Figure 7. OCRL1 depletion interferes with lumen formation in MDCK cyst morphogenesis.

(A) MDCK cells were treated twice with control, non-targeting siRNA for 72 hours prior to being seeded into collagen/matrigel and allowed to proliferate for 4 days. Cells were fixed with 3% paraformaldehyde, permeabilized, blocked and processed for staining with DAPI, anti-ZO-1 and phalloidin (blue, red and green in merge respectively). Images (single confocal sections) are from either small clumps (2 to 4 nuclei in widest cross-section), or medium-sized clumps (approx. 10–15 nuclei in widest cross-section). Size bars  = 10 µm. (B) As in A, but with four duplexes targeting OCRL1. Arrows indicate actin-rich spherical, intracellular vacuoles and the positions these occupy in alternately stained images. (C) Phalloidin images from two independent experiments were analysed for lumen formation.
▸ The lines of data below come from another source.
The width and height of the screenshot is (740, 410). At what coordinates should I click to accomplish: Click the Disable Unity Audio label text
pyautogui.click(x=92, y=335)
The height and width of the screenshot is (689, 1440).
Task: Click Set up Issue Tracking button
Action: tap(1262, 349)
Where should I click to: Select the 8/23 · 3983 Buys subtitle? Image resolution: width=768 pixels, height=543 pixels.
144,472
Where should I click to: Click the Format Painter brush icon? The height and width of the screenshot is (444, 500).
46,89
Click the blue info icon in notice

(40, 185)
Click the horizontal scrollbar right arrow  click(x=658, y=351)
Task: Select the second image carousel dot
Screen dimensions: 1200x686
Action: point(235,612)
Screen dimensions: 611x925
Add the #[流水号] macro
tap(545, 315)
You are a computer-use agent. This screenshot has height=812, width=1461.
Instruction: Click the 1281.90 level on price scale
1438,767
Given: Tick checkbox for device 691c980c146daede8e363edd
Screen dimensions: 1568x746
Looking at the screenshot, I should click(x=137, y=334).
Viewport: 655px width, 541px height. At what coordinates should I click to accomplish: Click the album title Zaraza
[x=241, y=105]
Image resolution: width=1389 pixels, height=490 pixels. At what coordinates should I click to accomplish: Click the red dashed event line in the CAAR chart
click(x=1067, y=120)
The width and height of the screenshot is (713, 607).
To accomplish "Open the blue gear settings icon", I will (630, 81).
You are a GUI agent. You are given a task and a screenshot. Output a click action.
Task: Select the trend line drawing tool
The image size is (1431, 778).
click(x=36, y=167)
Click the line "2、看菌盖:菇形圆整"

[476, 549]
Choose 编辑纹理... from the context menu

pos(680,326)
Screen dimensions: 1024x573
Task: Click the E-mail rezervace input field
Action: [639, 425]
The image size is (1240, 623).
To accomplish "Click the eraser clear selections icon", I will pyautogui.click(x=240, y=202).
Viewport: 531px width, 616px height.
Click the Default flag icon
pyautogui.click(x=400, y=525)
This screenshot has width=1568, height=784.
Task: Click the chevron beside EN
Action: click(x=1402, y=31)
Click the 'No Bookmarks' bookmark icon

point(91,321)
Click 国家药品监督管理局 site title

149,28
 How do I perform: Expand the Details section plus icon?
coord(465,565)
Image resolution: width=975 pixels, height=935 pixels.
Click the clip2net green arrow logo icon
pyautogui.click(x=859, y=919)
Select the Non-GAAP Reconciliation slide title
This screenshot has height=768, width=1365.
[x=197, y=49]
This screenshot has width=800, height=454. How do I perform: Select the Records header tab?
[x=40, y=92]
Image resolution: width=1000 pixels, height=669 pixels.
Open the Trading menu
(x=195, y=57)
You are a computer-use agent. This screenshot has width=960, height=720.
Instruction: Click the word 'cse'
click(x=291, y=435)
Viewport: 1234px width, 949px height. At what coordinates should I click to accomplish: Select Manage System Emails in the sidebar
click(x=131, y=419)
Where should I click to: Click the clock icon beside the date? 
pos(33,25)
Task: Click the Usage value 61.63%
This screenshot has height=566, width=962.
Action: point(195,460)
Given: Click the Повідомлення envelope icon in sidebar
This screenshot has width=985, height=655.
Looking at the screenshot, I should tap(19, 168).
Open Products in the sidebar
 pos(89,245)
A total of 84 cysts were counted. 85% of control siRNA treated cell clumps were hollow cysts with lumens. In comparison, lumen formation was only seen in 25% of clumps of cell with silenced OCRL1. Bars show range from 2 experiments; t-test of these data showed the difference was significant (p<0.01). (D and E) MDCK cells were treated as in B. and stained with DAPI (blue) and phalloidin (left-hand panels, green in the merge), and antibodies either to gp135 (podocalyxin) or to sodium/potassium ATPase (right-hand panels, red in the merge). Scale bars are 10 µm.